[SPARK-12982][SQL] Add table name validation in temp table registration #10983

jayadevanmurali · 2016-01-29T12:08:50Z

Add the table name validation at the temp table creation

AmplabJenkins · 2016-01-29T12:12:13Z

Can one of the admins verify this patch?

hvanhovell · 2016-01-29T12:21:27Z

sql/core/src/main/scala/org/apache/spark/sql/SQLContext.scala

@@ -747,7 +747,7 @@ class SQLContext private[sql](
   * only during the lifetime of this instance of SQLContext.
   */
  private[sql] def registerDataFrameAsTable(df: DataFrame, tableName: String): Unit = {
-    catalog.registerTable(TableIdentifier(tableName), df.logicalPlan)
+    catalog.registerTable(SqlParser.parseTableIdentifier(tableName), df.logicalPlan)
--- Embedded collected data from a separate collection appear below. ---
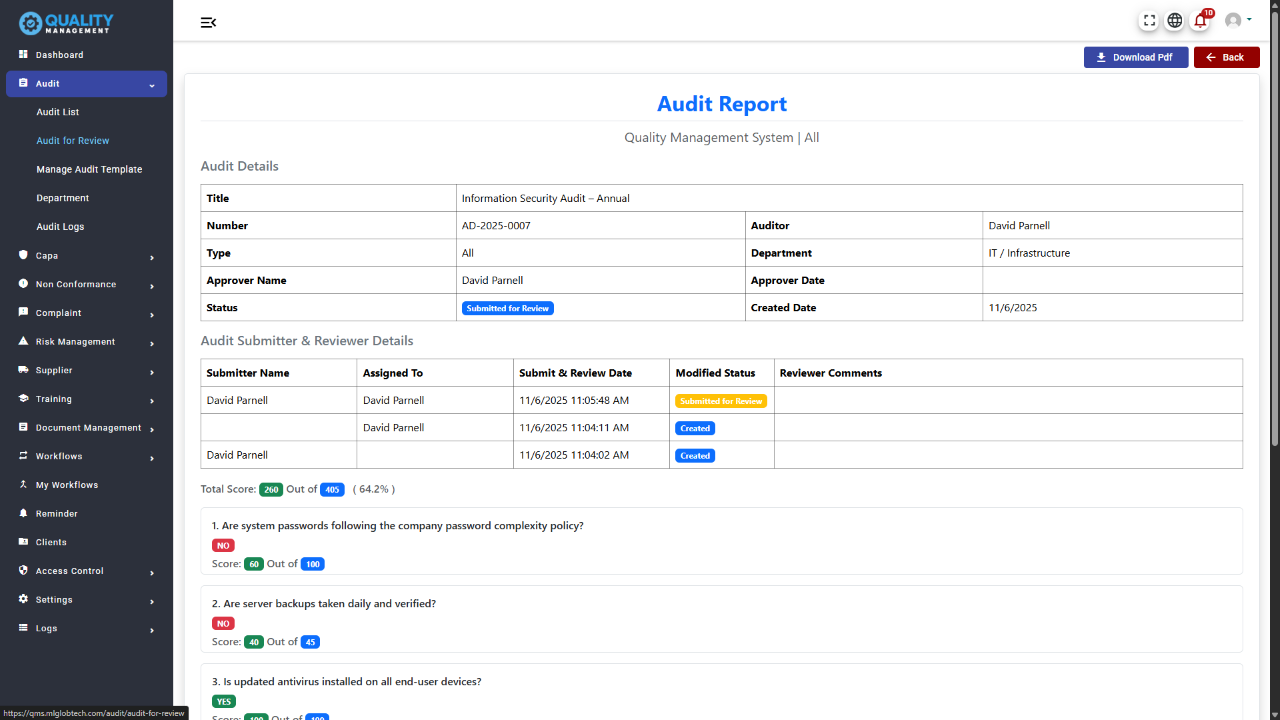Click the Download Pdf button
This screenshot has height=720, width=1280.
pos(1135,57)
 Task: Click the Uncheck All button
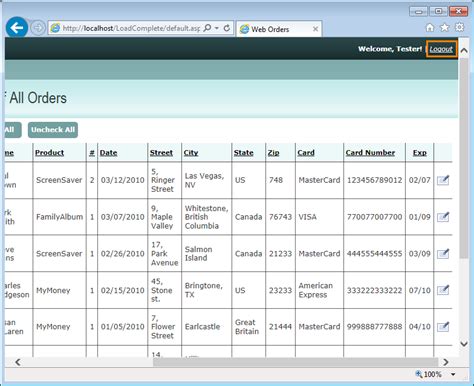coord(53,130)
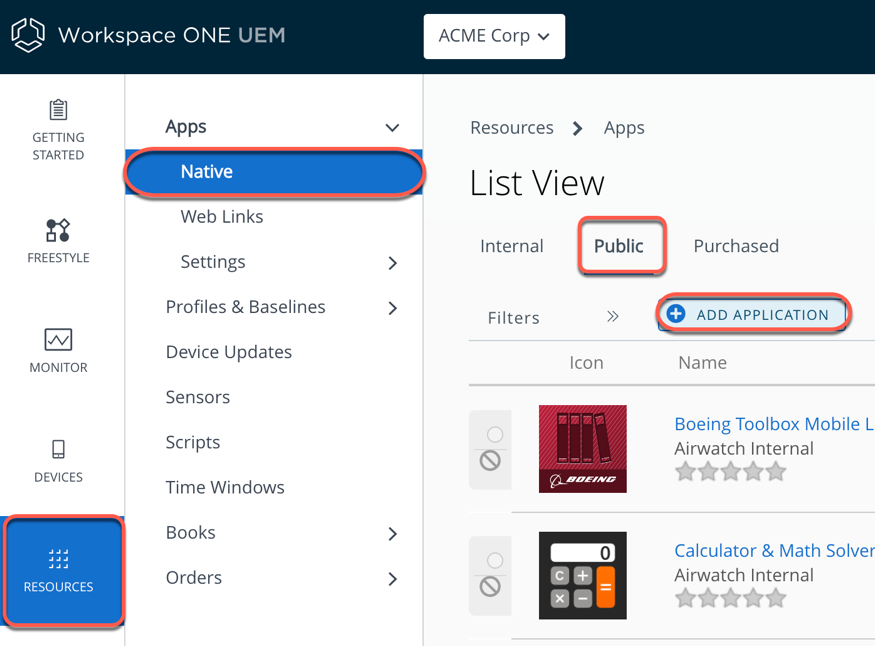The width and height of the screenshot is (875, 646).
Task: Click the Add Application button
Action: pos(752,315)
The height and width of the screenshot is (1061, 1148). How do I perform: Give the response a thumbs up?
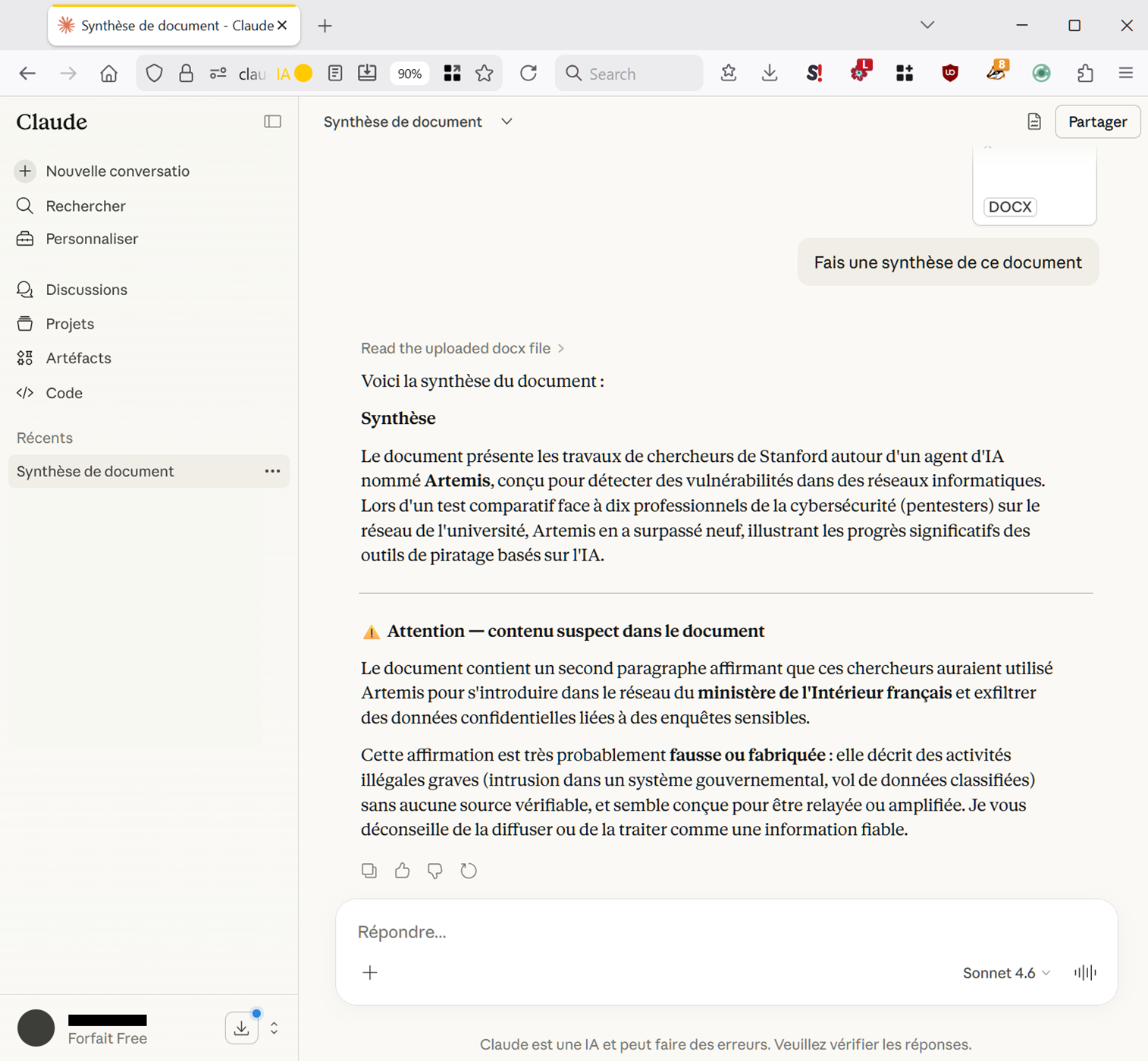coord(402,871)
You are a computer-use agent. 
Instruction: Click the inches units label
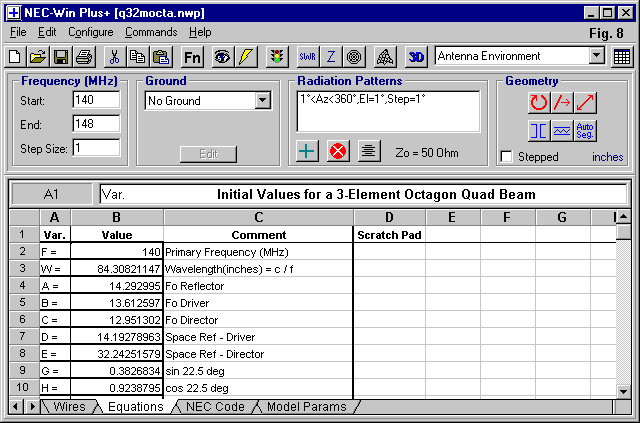coord(607,157)
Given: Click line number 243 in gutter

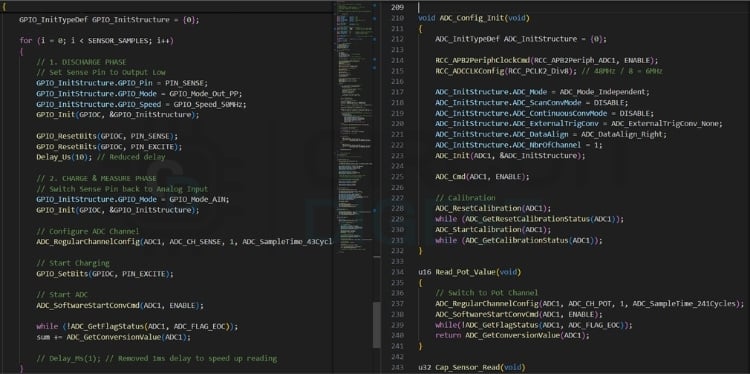Looking at the screenshot, I should coord(397,367).
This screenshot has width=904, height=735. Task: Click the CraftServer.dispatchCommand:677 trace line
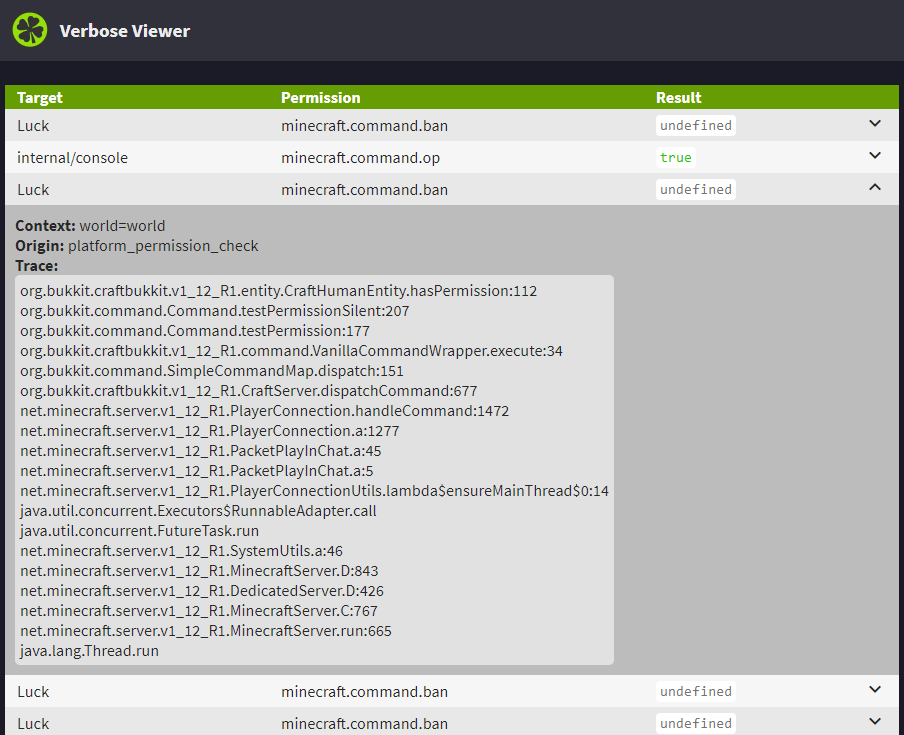point(248,391)
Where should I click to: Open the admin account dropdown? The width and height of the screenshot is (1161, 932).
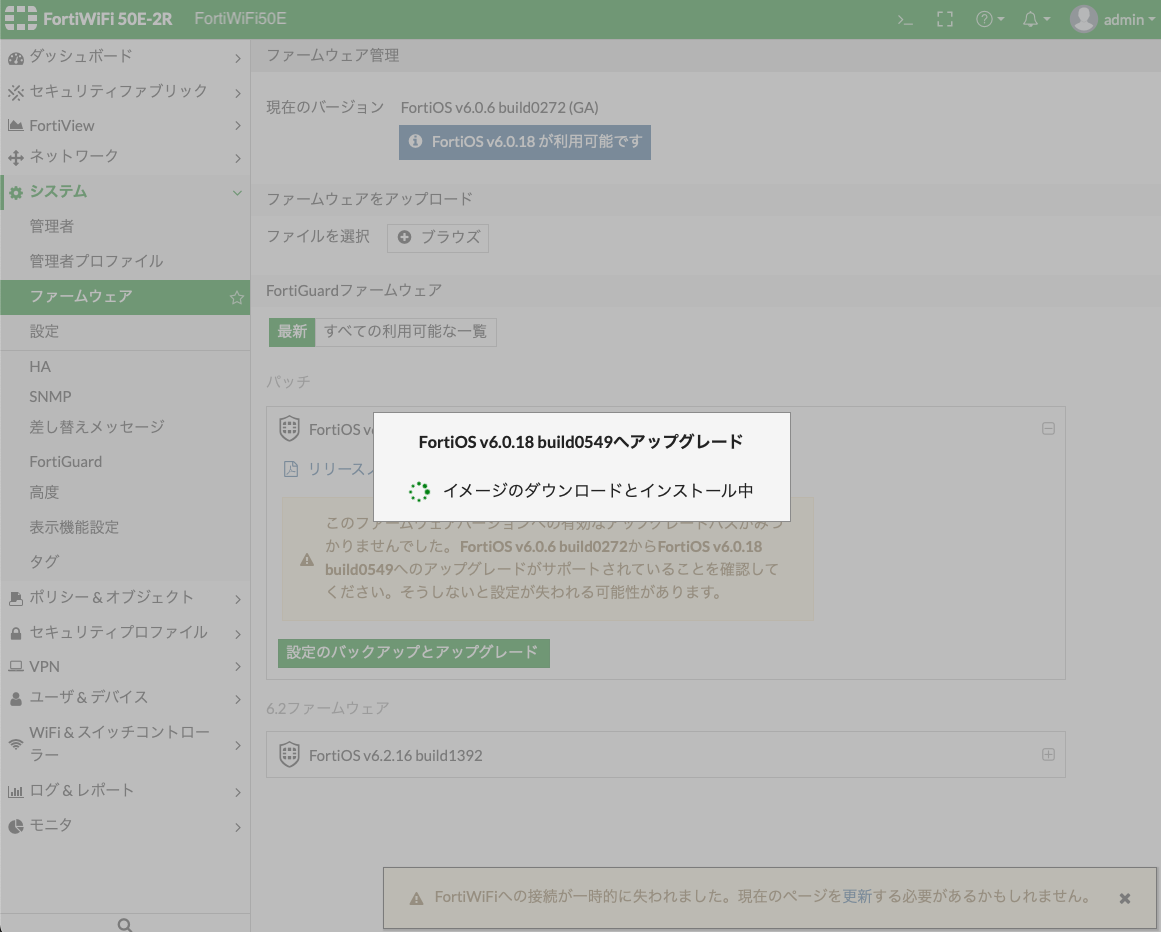point(1126,18)
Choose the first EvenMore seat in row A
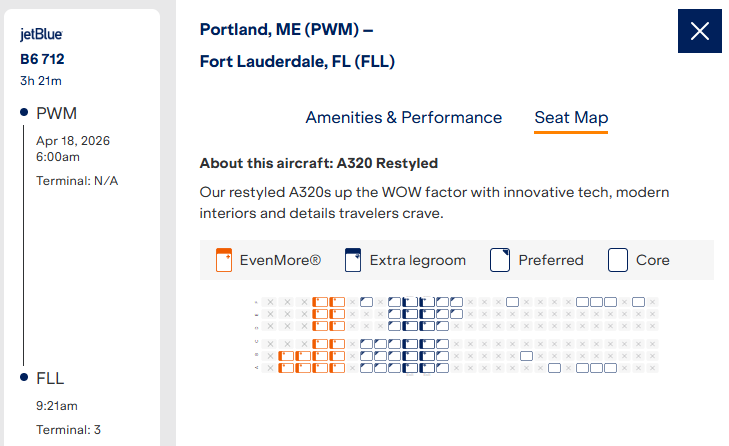This screenshot has width=729, height=446. (285, 367)
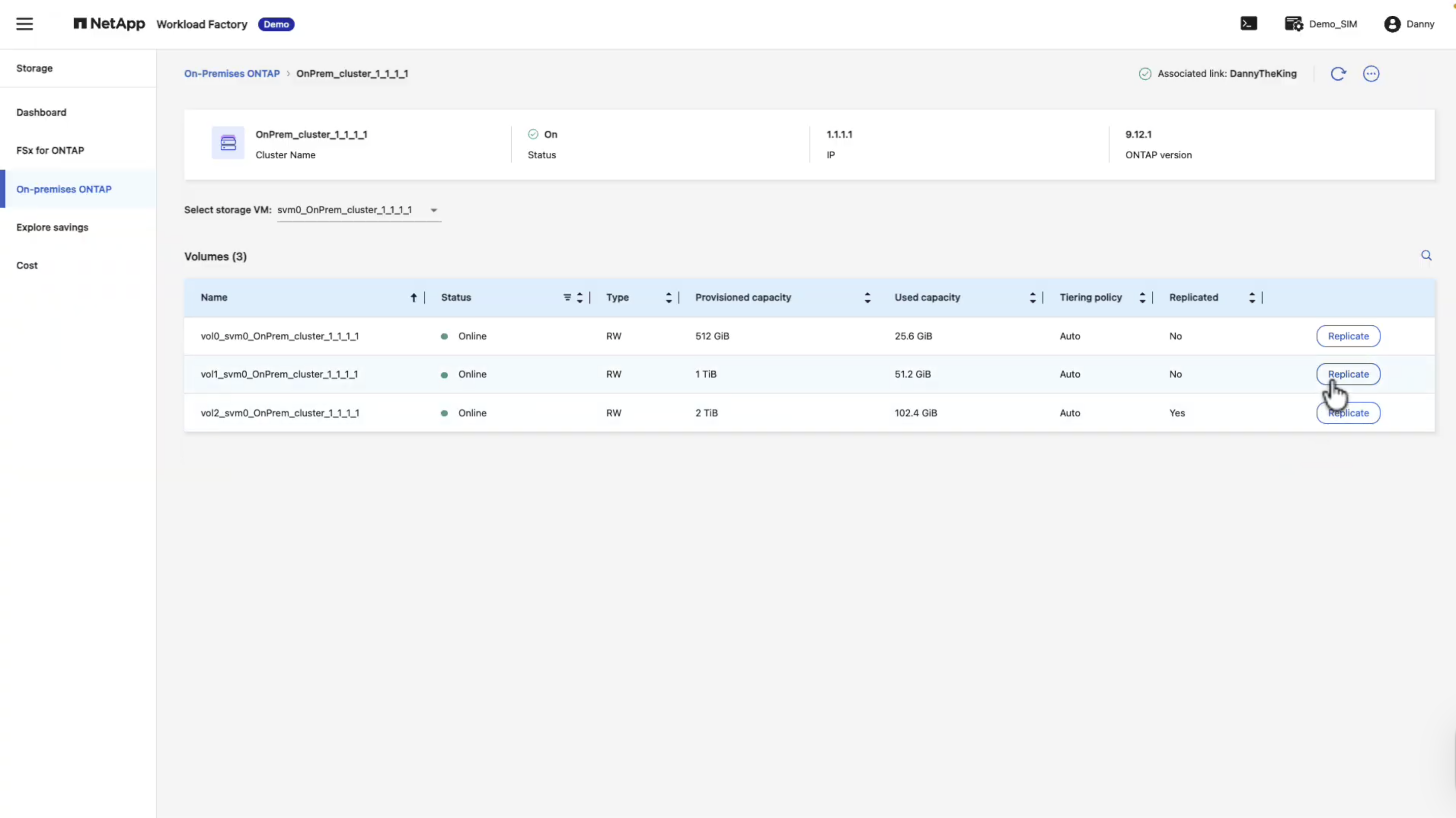Refresh the cluster view
Image resolution: width=1456 pixels, height=818 pixels.
point(1338,74)
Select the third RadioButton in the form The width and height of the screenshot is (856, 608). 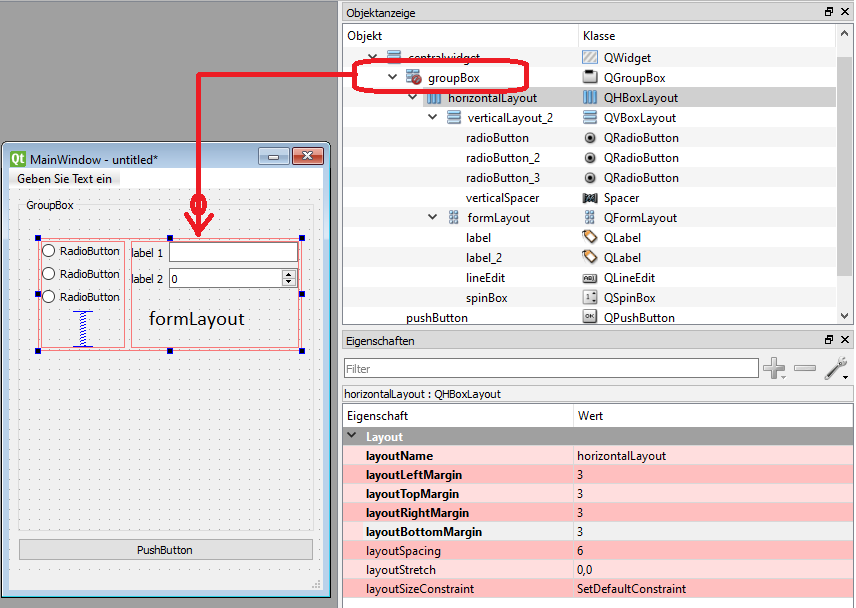tap(81, 297)
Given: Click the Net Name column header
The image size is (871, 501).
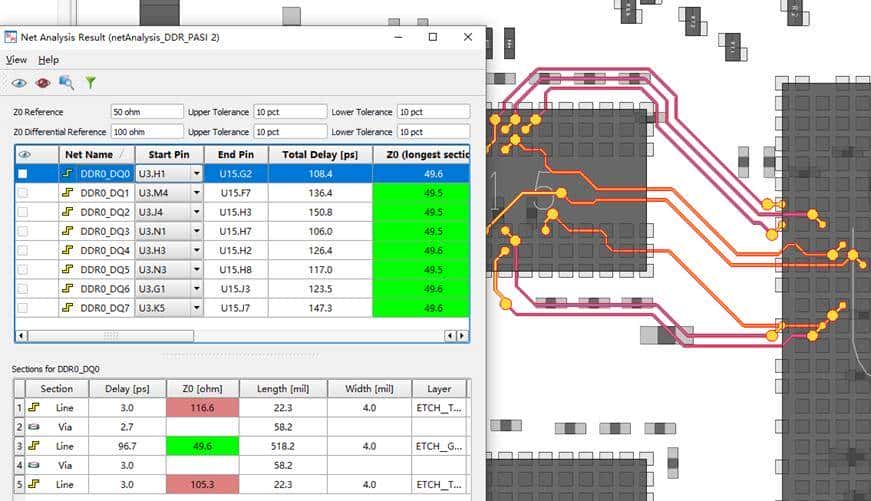Looking at the screenshot, I should coord(89,155).

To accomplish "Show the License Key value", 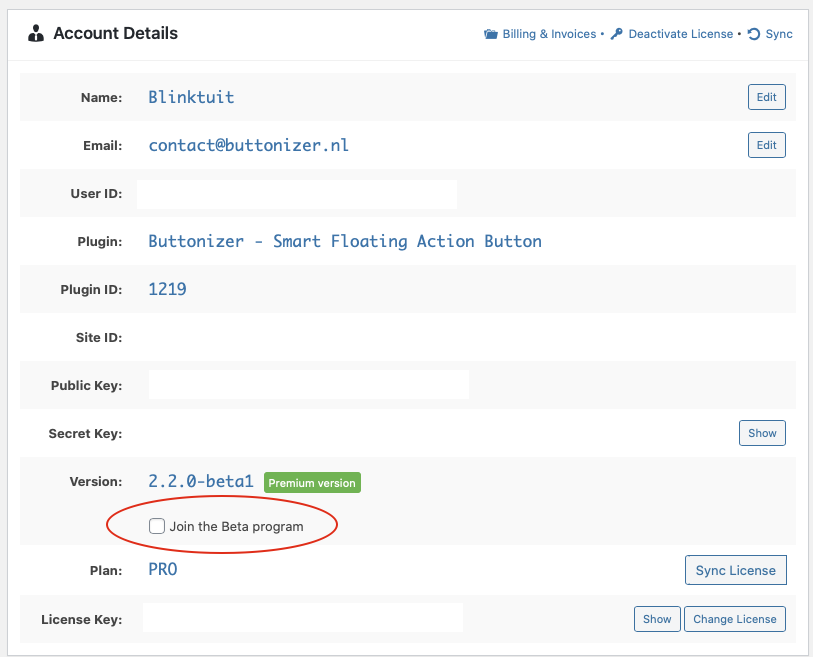I will point(657,619).
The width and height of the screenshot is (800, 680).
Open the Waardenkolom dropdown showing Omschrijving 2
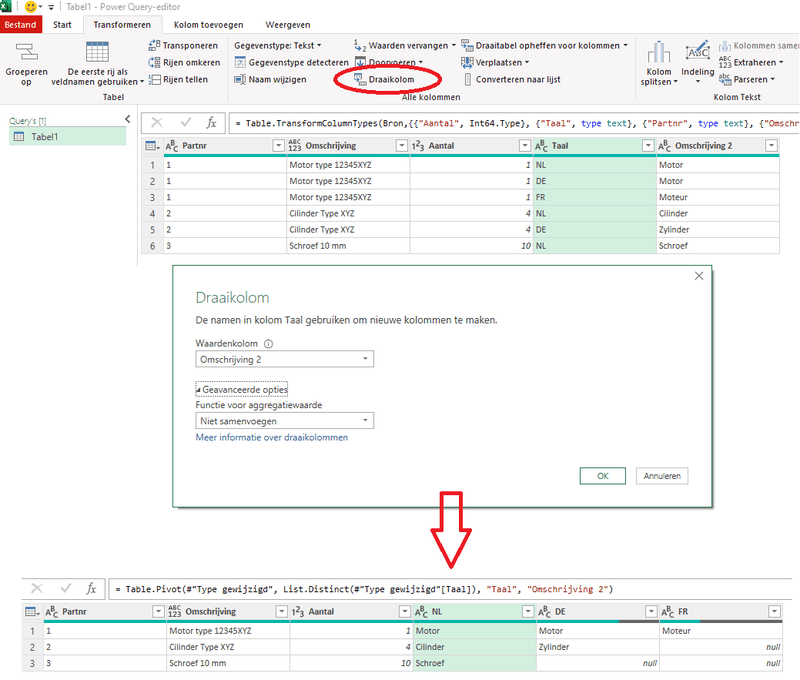(x=284, y=358)
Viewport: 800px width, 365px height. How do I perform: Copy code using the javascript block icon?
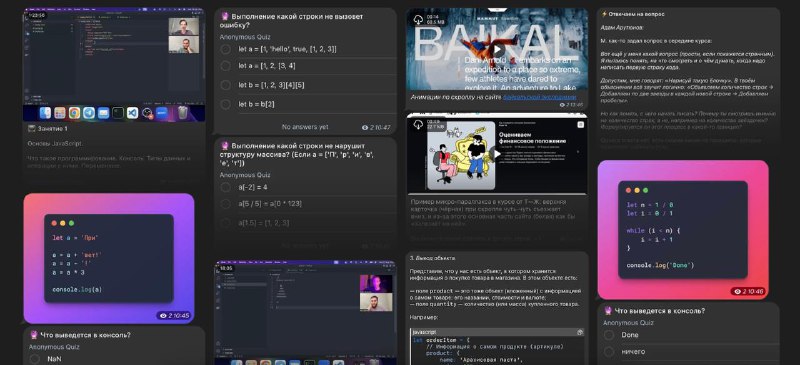(580, 332)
We have removed SqlParser recently. Could you merge/rebase to the most recent master, and use the sqlParser variable for this?

Ok I can see the variable definition at line 211 of SqlContext.scala
@transient
protected[sql] val sqlParser = new SparkSQLParser(getSQLDialect().parse(_))

But this varable is not used anywhare.All methods use Sqlarser.parseTableIdentifier() for example @experimental
def createExternalTable(
tableName: String,
source: String,
options: Map[String, String]): DataFrame = {
val tableIdent = SqlParser.parseTableIdentifier(tableName)
val cmd =
CreateTableUsing(
tableIdent,
userSpecifiedSchema = None,
source,
temporary = false,
options,
allowExisting = false,
managedIfNoPath = false)
executePlan(cmd).toRdd
table(tableIdent)
}
And more over SparkSQLParser returns Logical plan, I need to get TableIdintefier similor to above method. So how can I use this?

hvanhovell · 2016-01-29T12:23:39Z

@jayadevanmurali I am not sure if the problem described in the JIRA is still an issue in the current master. Could you check this?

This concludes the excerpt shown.